読解本文 →
******
でも、いつも一緒にいる友達や家族以外の人から話を聞いたりすることで、価値観が変わったり、新しい考え方ってできると思うのです。
サツドラではみんながそれぞれの持ち場で働いているので、例えばどこかの店舗で働いている人が仮に、「私もいつか商品開発したいんだけど、フジモリさんってどういう人なんだろう?どうやって今のキャリアを積んだんだろう?」と思っても、話す機会を作ったり、飲みに誘うのはなかなか難しい。(いや、こういう状況じゃなければ、誘ってくれていいんですよ!)
私は何回か転職し、違う会社でずっとキャリアを積んできたので、いろんな人と会って、いろんな話を聞いて、経験を積みました。なので、そういうサツドラプロパーの皆さんとはすこし違う経験をして、すこし違う価値観で生きていると思うのです。
そしてなんといっても、一回りとか、20歳くらい年下の部下ができる年齢に自分もなり、ジェネレーションギャップを感じるわけです。
逆に若い人たちにしたら、一回り以上年上の上司や先輩たちは「怖い」と感じることも多い。実際に、わたしは怖いと思われてます。きっと。笑
わたしにも、上司や先輩たちを「怖い」と思う時代がありました(信じられないと思うけど)。でも、昔だからこそ、飲み会や他愛もない会話のコミュニケーションによって、その人たちの考え方や性格を理解することができ、だんだん「怖い」という感情はなくなりました。
このwithコロナの時代、そういう直接的なコミュニケーションはむずかしいけれど、noteみたいなツールを使うことによって、団塊世代に育てられた40代の考えていることってこうなんだーというのが伝わって、少しでも身近に感じてもらえるといいなーと思い、たまにむかし話を書こうと思います。
******
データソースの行

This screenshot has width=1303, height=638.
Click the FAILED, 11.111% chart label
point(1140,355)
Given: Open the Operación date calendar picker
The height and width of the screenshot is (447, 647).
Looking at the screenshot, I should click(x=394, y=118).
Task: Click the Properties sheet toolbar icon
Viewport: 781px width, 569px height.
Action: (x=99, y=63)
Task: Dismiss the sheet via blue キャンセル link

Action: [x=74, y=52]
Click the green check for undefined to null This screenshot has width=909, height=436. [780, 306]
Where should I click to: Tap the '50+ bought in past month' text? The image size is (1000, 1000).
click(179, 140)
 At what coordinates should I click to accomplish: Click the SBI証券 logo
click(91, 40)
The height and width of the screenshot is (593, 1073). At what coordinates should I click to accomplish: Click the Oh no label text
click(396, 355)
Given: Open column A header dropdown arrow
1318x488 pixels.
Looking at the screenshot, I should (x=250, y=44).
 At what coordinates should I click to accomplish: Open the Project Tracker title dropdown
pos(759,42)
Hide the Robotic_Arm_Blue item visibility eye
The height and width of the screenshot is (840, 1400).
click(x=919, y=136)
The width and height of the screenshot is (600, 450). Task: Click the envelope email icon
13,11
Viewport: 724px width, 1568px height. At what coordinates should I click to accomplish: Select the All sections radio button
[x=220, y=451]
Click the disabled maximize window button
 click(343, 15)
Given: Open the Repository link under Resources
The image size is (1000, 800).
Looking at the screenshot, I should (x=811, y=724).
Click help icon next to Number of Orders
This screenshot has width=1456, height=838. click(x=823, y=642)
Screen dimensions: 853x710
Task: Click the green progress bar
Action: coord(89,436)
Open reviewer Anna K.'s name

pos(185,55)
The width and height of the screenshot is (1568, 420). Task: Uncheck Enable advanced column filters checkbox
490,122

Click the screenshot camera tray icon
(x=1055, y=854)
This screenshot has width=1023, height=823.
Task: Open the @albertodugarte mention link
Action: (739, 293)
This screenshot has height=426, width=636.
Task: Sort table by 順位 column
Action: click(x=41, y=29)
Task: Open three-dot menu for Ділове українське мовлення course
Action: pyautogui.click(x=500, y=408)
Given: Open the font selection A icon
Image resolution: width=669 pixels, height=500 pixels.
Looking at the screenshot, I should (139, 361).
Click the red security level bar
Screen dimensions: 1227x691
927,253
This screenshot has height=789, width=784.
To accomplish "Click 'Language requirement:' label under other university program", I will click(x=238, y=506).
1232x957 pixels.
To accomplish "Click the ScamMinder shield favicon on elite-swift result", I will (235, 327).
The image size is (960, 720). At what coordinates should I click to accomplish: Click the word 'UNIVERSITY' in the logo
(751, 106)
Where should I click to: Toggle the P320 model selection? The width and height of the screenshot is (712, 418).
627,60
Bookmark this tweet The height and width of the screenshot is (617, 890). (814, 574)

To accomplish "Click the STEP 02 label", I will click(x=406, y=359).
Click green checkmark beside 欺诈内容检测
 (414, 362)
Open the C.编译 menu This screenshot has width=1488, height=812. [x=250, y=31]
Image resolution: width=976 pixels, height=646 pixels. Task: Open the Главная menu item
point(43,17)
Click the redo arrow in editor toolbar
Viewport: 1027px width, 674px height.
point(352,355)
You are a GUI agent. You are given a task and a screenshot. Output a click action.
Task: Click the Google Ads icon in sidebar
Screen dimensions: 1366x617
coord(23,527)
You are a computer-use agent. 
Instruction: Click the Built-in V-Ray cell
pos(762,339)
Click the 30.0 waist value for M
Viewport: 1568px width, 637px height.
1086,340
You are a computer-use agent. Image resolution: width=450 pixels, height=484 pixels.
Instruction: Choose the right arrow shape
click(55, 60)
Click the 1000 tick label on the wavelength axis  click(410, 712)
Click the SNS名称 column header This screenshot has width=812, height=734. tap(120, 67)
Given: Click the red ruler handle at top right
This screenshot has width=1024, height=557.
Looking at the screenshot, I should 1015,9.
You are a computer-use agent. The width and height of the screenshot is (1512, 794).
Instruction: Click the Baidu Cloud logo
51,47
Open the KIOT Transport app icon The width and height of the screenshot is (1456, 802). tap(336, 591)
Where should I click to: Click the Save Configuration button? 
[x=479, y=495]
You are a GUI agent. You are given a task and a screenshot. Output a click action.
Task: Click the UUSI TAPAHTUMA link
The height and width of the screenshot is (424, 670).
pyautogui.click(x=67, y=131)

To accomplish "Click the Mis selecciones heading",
******
課題の指示 →
[A] 本文に出てくる、職場での立場を表す語は何ですか?すべて挙げてください。
[B] 上の行のうち、文字列「menu」を含む行はいくつありますか?大文字と小文字は区別し、数だけを答えてください。

各課題の解答 →
[A] 上司、先輩、部下

[B] 3